PASSAGE PROVIDED —
Gatorade is Nasty Stuff
And so are corn and potato chips
Let's get down to brass tacks. The blood contains minerals, known as electrolytes. For us to be healthy, these have to be in balance. One should be taking in twice as much potassium as sodium. Taking in a lot of sodium means depleting the stores of potassium. If a person gets too much sodium, grave health consequences can happen. One of the most obvious is edema, especially in pregnant mothers. Edema can cause all kinds of damage. I am living proof of that, myself.
And I think this is only the tip of the iceberg. How many other conditions do you think are prevalent because we consume way too much sodium? Want to take a guess? Cancer may even be one of them! See this web site: Life Science Mission. Although it isn't mentioned, I know people who have successfully sent cancer into remission for years by balancing their electrolytes. I'm not endorsing this to "cure" cancer, but I am suggesting that doctors need to do research on this! What they discover may surprise them!
Gatorade, and potato and corn chips, are loaded with salt. Gatorade has a token amount of potassium; potato chips usually don't have any. Potato and corn chips, if flavored, often also contain monosodium glutimate, another source of sodium. To make matters worse, monosodium glutimate is a deadly neurotoxin. I go into detail on that elsewhere. Food companies that manufacture Gatorade and chips buy shelf space in grocery stores. That's why you see so much of these, as opposed to other foods and other brands.

ACTIVITIES —
A) How would you put this sentence from the Gatorade passage into Spanish: "One should be taking in twice as much potassium as sodium."
B) Answer these questions from the Gatorade passage:
(i) What are the minerals in the blood known as?
(ii) What condition does the passage name as one of the most obvious consequences of getting too much sodium?
(iii) What do the food companies that manufacture Gatorade and chips buy in grocery stores?
C) Can you retype the stretch of the Gatorade passage from "Gatorade is Nasty" through "of that, myself."?

Data excerpts —
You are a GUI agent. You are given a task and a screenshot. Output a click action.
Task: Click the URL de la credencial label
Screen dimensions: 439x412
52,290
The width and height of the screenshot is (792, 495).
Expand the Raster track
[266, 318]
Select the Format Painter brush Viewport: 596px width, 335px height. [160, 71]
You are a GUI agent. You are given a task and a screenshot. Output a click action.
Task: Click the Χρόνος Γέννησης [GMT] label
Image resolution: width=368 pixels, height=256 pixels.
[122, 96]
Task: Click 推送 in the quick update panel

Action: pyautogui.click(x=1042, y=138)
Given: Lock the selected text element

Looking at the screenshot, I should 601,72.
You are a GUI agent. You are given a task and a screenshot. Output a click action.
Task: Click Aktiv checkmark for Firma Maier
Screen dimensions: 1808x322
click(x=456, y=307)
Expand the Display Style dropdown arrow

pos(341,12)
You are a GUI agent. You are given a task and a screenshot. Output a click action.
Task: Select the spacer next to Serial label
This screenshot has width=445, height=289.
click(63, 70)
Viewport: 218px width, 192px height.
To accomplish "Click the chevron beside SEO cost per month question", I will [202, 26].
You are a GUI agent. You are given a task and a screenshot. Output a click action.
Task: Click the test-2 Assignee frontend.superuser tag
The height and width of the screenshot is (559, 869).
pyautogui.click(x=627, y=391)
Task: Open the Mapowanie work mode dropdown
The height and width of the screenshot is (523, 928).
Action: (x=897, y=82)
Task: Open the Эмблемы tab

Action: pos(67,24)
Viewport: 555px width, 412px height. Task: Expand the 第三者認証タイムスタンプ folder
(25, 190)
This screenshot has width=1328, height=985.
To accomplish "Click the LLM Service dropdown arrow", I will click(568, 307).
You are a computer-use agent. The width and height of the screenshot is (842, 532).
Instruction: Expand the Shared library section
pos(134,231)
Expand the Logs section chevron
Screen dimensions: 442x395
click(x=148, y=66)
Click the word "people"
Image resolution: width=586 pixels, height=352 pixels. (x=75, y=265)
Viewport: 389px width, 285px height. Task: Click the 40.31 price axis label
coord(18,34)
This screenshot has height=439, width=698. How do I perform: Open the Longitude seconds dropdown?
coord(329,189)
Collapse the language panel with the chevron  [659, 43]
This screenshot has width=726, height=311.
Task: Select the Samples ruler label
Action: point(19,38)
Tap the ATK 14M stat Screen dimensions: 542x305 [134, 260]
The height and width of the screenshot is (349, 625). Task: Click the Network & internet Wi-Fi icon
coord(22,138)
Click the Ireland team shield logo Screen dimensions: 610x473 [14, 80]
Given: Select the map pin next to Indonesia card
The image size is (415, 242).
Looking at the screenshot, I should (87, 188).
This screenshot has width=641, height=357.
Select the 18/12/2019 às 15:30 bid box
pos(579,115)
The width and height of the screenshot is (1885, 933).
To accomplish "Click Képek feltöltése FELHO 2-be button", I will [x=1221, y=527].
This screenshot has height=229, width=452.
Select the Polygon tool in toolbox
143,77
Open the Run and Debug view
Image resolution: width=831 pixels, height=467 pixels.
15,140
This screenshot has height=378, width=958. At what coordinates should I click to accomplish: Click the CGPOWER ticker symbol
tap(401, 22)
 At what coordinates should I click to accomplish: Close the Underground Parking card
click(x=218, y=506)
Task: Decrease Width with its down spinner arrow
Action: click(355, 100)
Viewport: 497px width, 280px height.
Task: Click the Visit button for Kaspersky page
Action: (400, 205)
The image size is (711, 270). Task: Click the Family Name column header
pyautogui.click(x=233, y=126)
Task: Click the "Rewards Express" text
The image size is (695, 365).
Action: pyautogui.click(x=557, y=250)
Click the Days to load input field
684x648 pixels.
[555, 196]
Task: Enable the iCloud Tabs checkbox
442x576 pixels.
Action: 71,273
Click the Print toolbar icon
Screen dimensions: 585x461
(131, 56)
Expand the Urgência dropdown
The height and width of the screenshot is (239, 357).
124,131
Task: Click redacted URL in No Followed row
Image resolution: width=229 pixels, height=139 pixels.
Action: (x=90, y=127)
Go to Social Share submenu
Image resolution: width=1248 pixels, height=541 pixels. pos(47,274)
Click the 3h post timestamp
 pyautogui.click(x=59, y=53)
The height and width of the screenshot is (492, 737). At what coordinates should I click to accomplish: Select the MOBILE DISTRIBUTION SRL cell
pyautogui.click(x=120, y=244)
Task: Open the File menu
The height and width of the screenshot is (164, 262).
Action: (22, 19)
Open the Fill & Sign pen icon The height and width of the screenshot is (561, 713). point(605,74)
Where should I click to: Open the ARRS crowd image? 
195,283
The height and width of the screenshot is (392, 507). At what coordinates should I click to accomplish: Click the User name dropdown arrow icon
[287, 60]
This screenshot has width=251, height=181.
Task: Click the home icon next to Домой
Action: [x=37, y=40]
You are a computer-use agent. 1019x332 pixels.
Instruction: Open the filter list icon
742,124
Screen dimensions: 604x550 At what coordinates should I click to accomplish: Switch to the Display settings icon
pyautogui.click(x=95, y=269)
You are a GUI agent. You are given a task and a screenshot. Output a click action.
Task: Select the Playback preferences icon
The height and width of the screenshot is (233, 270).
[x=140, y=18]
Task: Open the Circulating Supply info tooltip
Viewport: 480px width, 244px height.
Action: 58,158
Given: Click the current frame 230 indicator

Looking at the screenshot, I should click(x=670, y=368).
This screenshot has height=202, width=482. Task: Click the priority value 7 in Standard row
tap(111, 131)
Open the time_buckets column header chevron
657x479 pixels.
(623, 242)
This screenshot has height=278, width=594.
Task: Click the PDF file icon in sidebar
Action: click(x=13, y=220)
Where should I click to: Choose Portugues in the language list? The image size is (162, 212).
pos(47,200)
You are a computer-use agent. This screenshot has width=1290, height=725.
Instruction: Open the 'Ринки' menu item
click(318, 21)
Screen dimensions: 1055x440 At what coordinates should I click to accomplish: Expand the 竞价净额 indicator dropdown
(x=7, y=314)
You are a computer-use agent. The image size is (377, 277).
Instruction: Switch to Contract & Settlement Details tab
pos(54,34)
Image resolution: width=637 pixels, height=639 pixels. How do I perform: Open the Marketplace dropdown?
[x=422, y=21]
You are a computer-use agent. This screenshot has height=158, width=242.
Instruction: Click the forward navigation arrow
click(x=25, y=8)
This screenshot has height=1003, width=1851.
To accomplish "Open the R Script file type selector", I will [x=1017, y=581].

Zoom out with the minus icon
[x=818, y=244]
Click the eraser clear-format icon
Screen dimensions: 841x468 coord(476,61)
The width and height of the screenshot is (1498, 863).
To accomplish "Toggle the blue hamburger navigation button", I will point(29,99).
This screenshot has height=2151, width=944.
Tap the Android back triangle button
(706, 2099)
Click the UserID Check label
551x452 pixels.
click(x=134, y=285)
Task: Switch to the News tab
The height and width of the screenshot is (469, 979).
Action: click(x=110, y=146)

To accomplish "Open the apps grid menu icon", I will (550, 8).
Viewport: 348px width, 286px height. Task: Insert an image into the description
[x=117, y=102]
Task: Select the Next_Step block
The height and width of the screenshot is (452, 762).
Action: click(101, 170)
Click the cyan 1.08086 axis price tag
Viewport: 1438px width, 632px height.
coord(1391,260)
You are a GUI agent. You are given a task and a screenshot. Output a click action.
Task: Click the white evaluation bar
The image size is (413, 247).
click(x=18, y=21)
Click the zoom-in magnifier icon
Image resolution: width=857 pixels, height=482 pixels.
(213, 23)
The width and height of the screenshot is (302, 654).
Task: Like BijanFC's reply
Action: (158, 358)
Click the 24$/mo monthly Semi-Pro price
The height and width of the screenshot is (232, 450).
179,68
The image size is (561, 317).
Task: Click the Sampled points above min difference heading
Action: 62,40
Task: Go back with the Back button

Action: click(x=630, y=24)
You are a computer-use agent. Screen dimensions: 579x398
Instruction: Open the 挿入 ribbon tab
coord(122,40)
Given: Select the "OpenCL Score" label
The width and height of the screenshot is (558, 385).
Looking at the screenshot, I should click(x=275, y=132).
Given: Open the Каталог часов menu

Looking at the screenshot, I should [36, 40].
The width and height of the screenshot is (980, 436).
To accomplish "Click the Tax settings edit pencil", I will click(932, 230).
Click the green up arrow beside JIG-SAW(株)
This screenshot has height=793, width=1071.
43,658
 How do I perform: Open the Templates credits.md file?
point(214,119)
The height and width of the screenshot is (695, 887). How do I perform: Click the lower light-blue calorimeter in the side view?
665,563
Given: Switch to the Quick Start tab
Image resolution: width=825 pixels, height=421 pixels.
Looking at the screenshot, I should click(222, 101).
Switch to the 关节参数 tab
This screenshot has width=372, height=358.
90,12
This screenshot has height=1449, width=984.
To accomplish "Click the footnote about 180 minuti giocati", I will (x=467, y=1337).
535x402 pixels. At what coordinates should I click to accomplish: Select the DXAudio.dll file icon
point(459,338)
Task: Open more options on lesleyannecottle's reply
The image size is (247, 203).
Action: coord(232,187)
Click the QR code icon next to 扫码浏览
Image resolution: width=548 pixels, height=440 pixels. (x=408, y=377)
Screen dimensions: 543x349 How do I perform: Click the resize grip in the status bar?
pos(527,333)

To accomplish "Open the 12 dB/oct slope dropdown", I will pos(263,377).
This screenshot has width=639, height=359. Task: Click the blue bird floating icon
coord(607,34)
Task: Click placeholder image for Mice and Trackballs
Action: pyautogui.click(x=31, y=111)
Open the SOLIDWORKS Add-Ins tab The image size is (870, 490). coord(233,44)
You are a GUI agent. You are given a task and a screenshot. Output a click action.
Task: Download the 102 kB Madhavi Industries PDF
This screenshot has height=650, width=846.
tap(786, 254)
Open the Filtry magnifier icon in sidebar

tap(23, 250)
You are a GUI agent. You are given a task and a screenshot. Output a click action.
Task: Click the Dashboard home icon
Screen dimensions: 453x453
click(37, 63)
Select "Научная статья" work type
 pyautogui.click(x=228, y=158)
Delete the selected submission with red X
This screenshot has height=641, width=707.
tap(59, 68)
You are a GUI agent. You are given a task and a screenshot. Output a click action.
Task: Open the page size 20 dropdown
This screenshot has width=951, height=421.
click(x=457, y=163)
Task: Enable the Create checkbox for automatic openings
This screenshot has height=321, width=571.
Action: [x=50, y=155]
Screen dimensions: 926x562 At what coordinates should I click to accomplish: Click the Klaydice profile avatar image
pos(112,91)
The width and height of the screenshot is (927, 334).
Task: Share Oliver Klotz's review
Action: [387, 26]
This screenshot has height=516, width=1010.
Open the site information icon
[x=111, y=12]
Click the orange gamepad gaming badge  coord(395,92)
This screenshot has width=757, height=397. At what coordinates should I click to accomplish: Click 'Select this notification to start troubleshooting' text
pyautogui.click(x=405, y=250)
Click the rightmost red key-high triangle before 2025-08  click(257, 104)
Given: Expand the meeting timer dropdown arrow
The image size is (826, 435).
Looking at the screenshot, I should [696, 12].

SOLUTIONS FOR EACH TASK —
A) Uno debería consumir el doble de potasio que de sodio.

B)
(i) Electrolytes
(ii) Edema
(iii) Shelf space

C)
Gatorade is Nasty Stuff
And so are corn and potato chips
Let's get down to brass tacks. The blood contains minerals, known as electrolytes. For us to be healthy, these have to be in balance. One should be taking in twice as much potassium as sodium. Taking in a lot of sodium means depleting the stores of potassium. If a person gets too much sodium, grave health consequences can happen. One of the most obvious is edema, especially in pregnant mothers. Edema can cause all kinds of damage. I am living proof of that, myself.